I think that a thread like this become more valuable if unexpected incompatibilities between fairly common chemicals are identified, such as the one between TCCA-like pool chemicals and hypochlorite-based pool chemicals.

Also the mention of unexpected high reactivity of common/easy to obtain chemicals adds value to this thread. At this place I want to mention sodium chlorite (itself being stable and safe on storage, sold as MMS on eBay) being very reactive and giving unexpectedly dangerous interactions with many other chemicals, both in the solid and dry state and in concentrated solutions.

Kagutsuchi - 23-10-2015 at 05:34

Any kind of ammonium compound and chlorates unless you want to make NH4ClO3. It explodes unexpectedly.

Sulaiman - 23-10-2015 at 06:12

Thanks for all the info, I will try to avoid most of the above combinations.
It really is the unexpected bad combinations that I'm concerned with

I guess I have two choices;
mix stuff at will and hope I realise any bad combinations before any accident
OR
Be a little more 'professional' about it and do proper research before 'playing'

(For me it is mostly 'playing' as I have no intention, and too little remaining lifespan, to go professional, just a hobby)

zed - 23-10-2015 at 13:30


"I have been reading through the phosgene threads ... scary!"

I got my personal favorite Phosgene story.

I was trying to break loose a stubborn bolt on my car one time. I wasn't in the lab, so my guard was down. I was alternately heating that bolt super hot, with a torch, and then spraying it with Freon. Seemed OK.....until I thought about it.

The Freon I was using, was an analog to Carbon Tetrachloride.

It was outside, I didn't die, or even get sick. Does that make me less of a moron?

[Edited on 23-10-2015 by zed]

careysub - 23-10-2015 at 14:04

Quote: Originally posted by zed  

"I have been reading through the phosgene threads ... scary!"

I got my personal favorite Phosgene story.

I was trying to break loose a stubborn bolt on my car one time. I wasn't in the lab, so my guard was down. I was alternately heating that bolt super hot, with a torch, and then spraying it with Freon. Seemed OK.....until I thought about it.

The Freon I was using, was an analog to Carbon Tetrachloride.

It was outside, I didn't die, or even get sick. Does that make me less of a moron?

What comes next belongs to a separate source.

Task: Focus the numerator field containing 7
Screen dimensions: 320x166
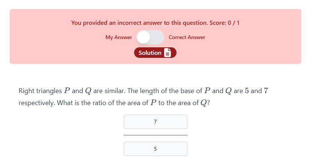Action: click(155, 122)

[Edited on 23-10-2015 by zed]


You probably know about igniting "canned air" - which produces HF and carbonyl fluoride gas.

And pyrolysis of PTFE (Teflon) produces PFIB (perfluoroisobutylene; perfluoroisobutylene; octafluoroisobutylene; 1,1,3,3,3-Pentafluoro-2-(trifluoromethyl)-1-propene; CAS 382-21-8) which is listed as a toxic agent on Schedule 2 of the Chemical Weapons Convention:
https://www.opcw.org/chemical-weapons-convention/annexes/ann...

The yield for this from PTFE is 40-60%! PFIB is about ten times as toxic as phosgene, making it more toxic than the nerve gas Tabun.

[Edited on 23-10-2015 by careysub]

Dan Vizine - 24-10-2015 at 16:04

Quote: Originally posted by mayko  
Chloromethylethers, from the reaction of formaldehyde and hydrochloric acid, have always struck me as a disaster lying in wait for a home chemist.


Am in 100% agreement, the reagents are ubiquitous, and the hazards of this mixture are the scariest thing this side of dioxin. And both reactants are among the small molecules likely to be generated in situ as reaction by-products in other transformations, further complicating the picture.

This mixture is my nomination for the most dangerous, easily accessible mixture around, and one that has undoubtedly killed more people than we'll ever know, across a range of industries.



[Edited on 25-10-2015 by Dan Vizine]

skip - 25-10-2015 at 14:08

Phosphorus pentoxide and wet solvents.